#### Dataset entries:
* * * *

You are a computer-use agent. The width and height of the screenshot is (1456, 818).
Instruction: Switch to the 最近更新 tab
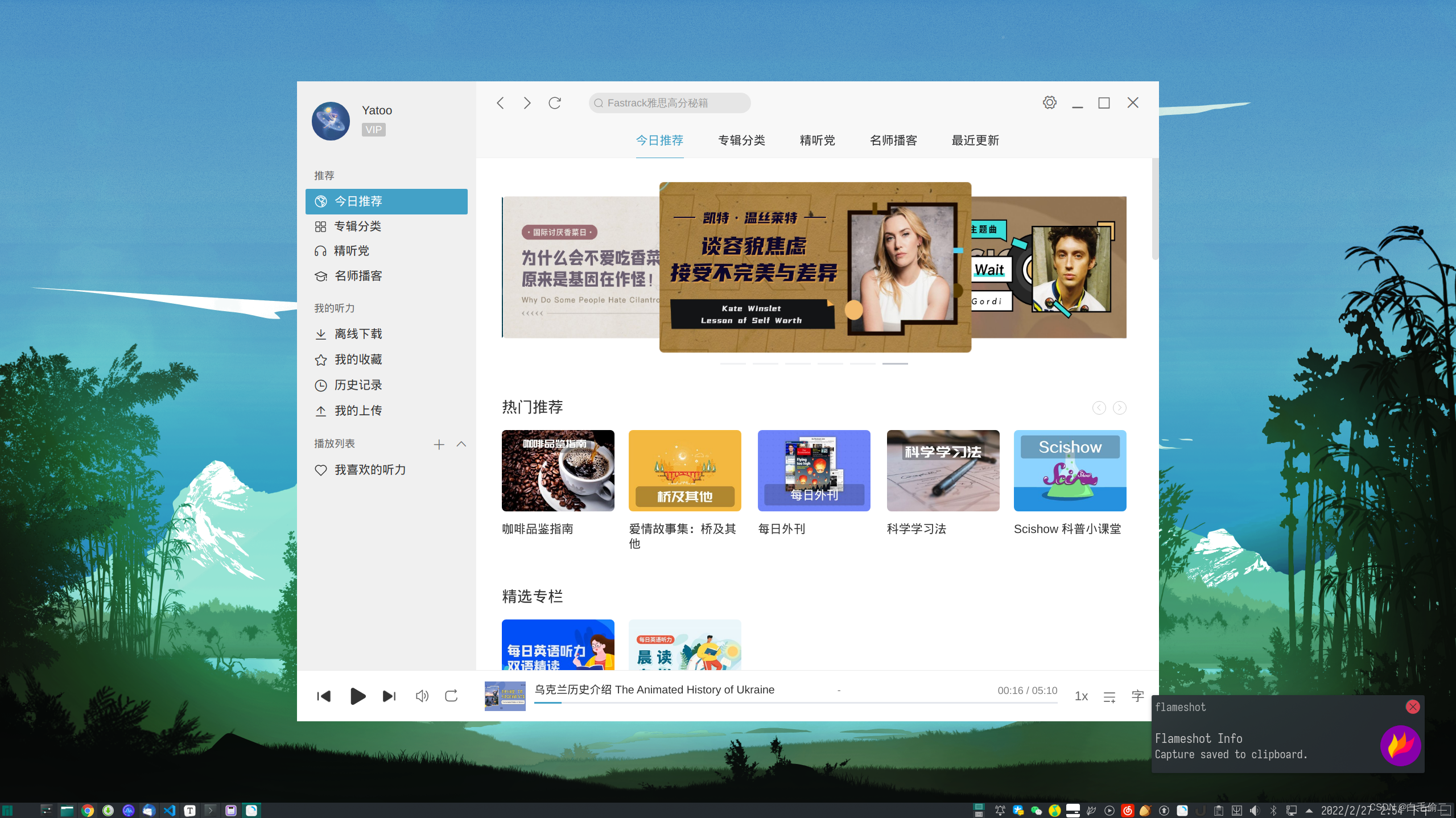pos(975,141)
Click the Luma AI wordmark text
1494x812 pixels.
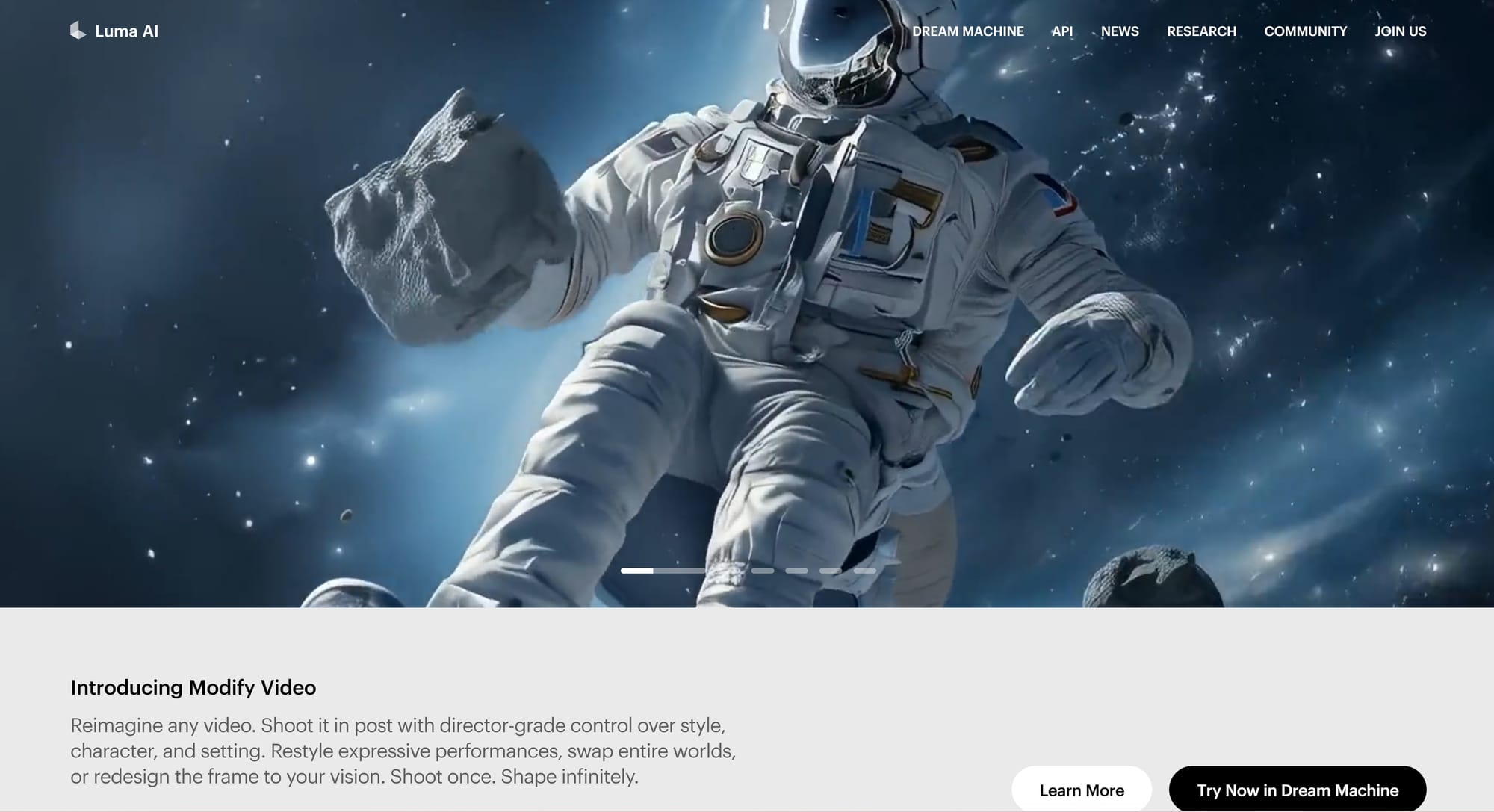[126, 31]
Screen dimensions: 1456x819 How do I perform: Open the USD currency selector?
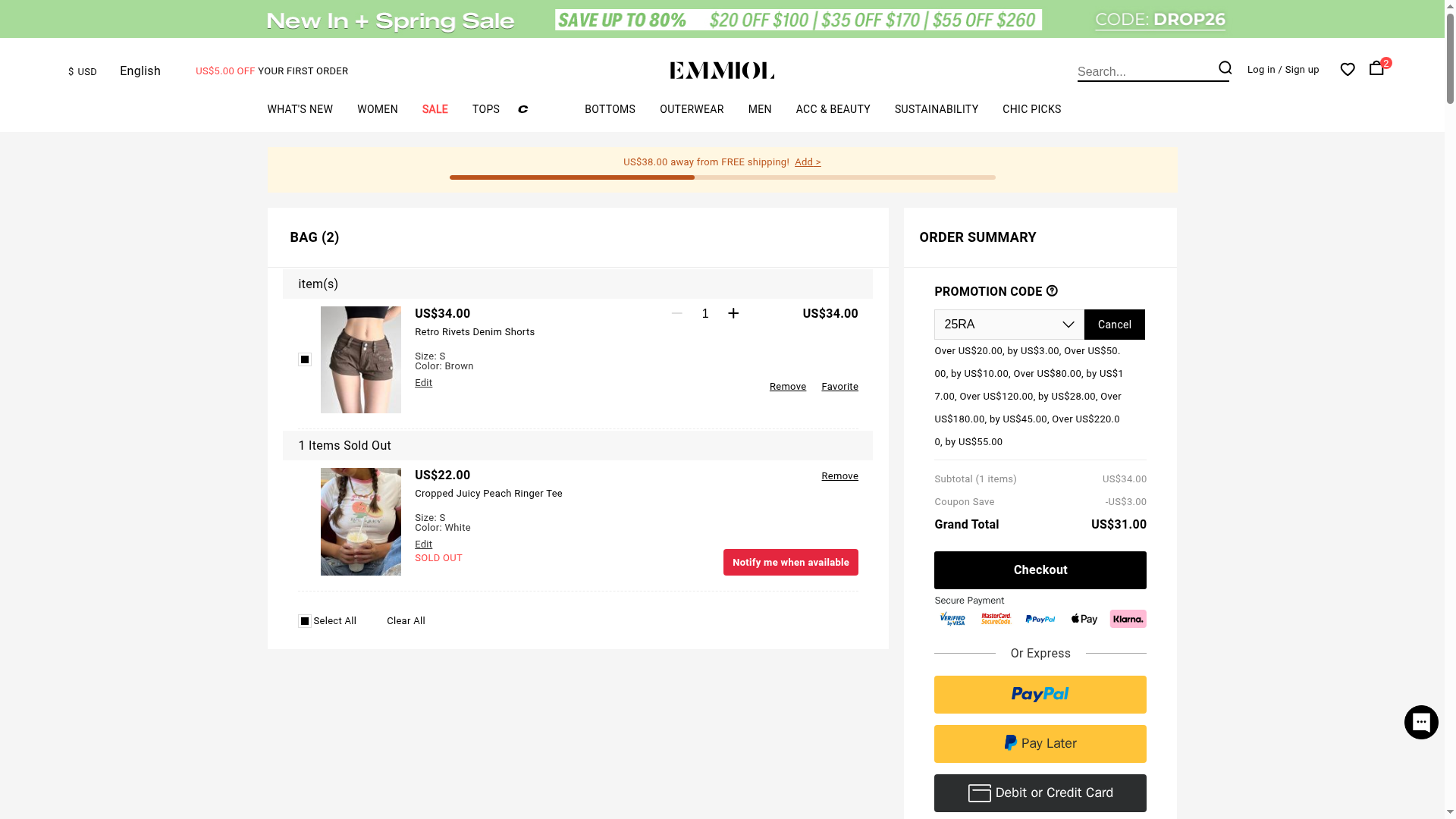[x=83, y=72]

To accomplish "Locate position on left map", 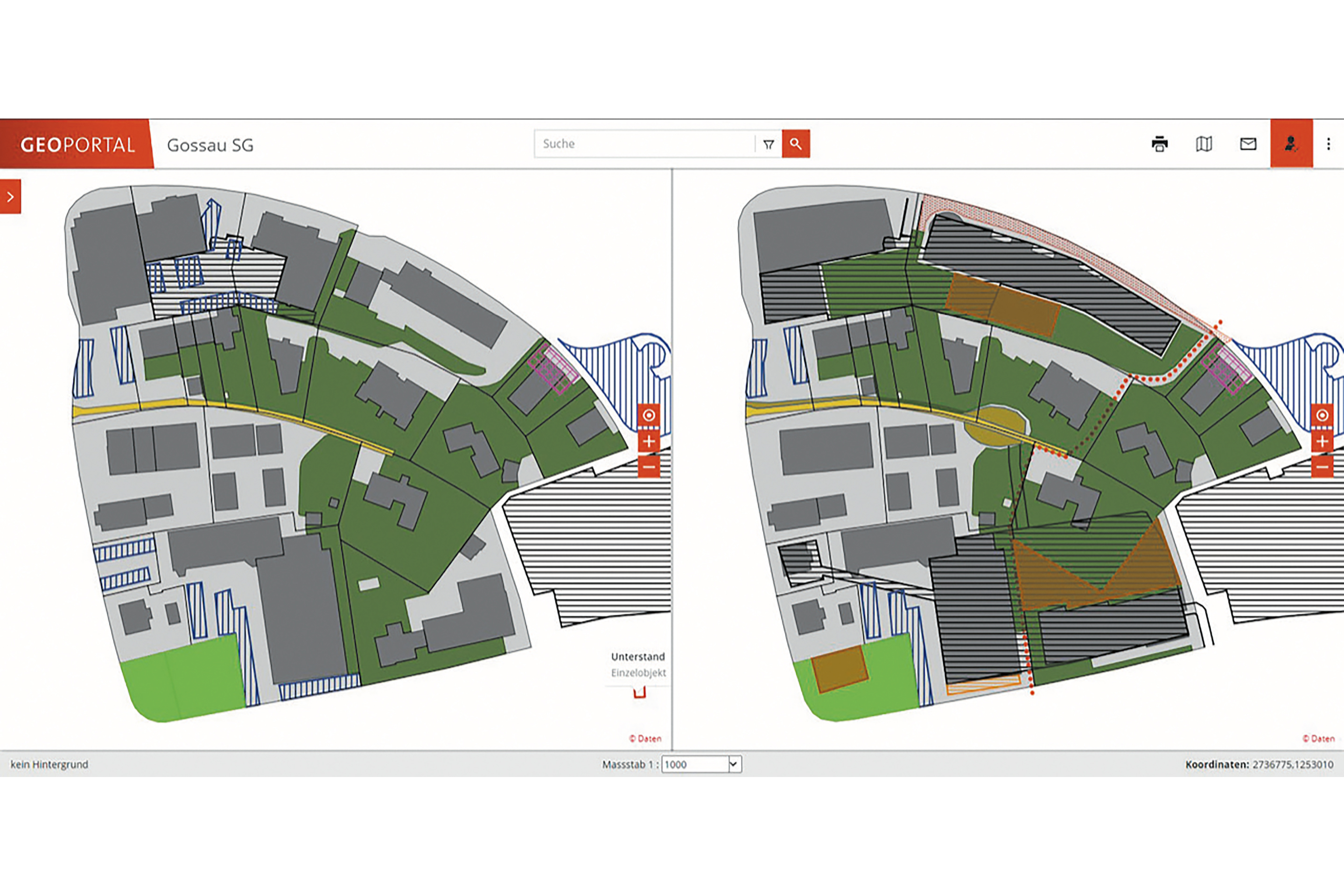I will tap(649, 415).
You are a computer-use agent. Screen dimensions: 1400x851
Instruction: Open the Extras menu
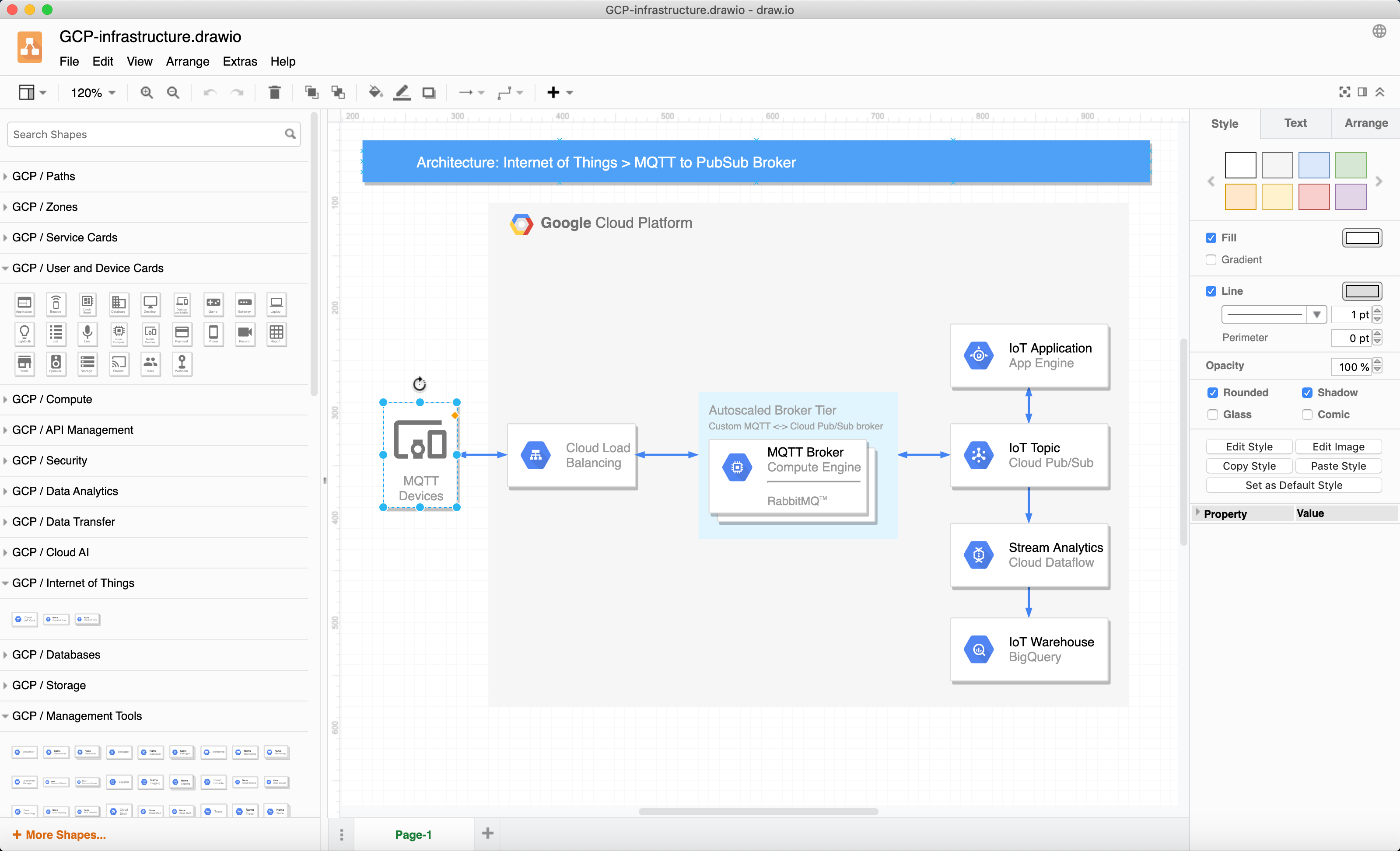pyautogui.click(x=239, y=61)
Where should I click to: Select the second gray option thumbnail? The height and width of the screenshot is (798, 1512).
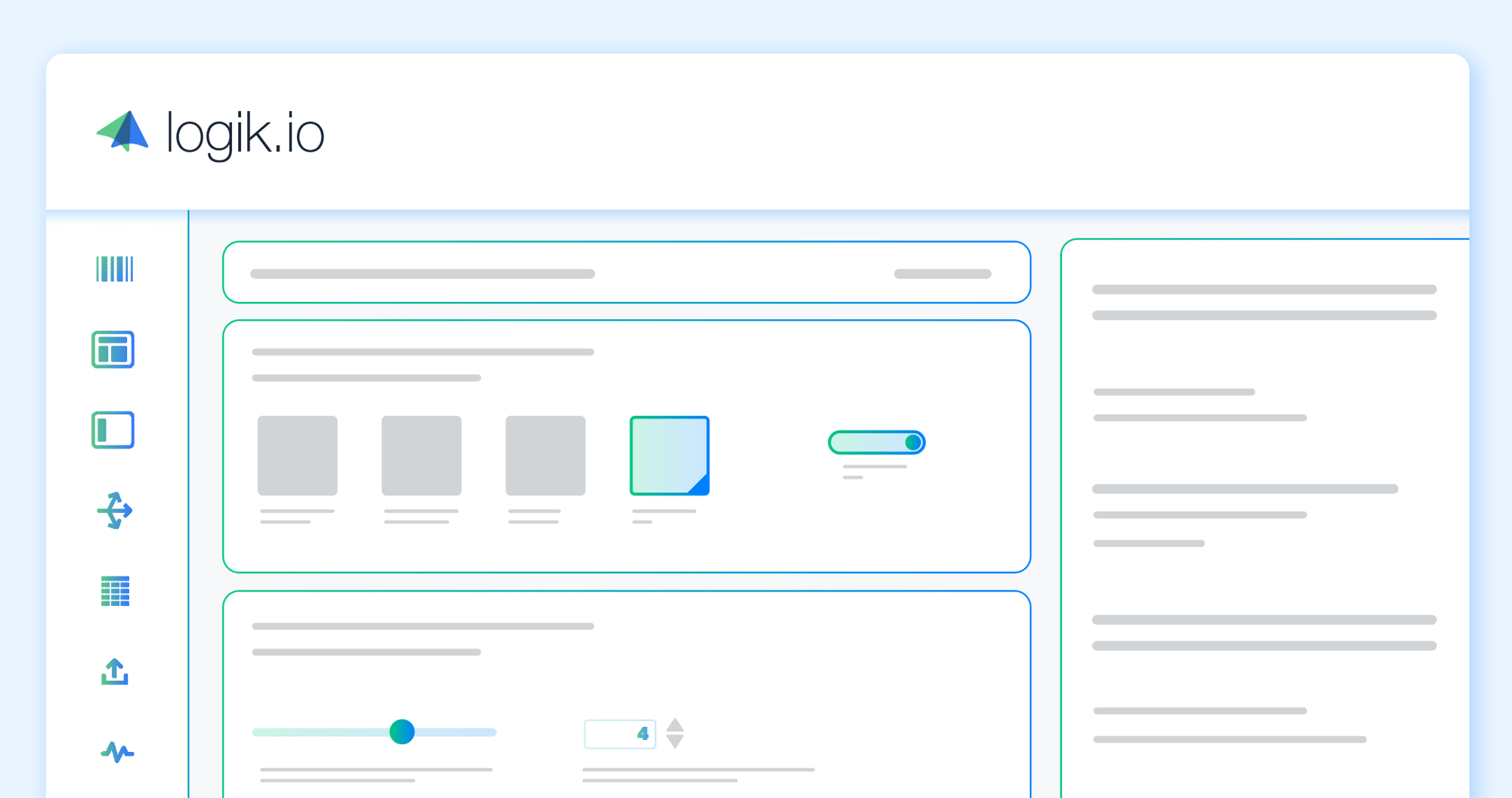click(421, 455)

* * * *

#### Aim of the exercise:
Report, with no additional words, how many lines in the records above contain the word "agent".

#### The completed task:
2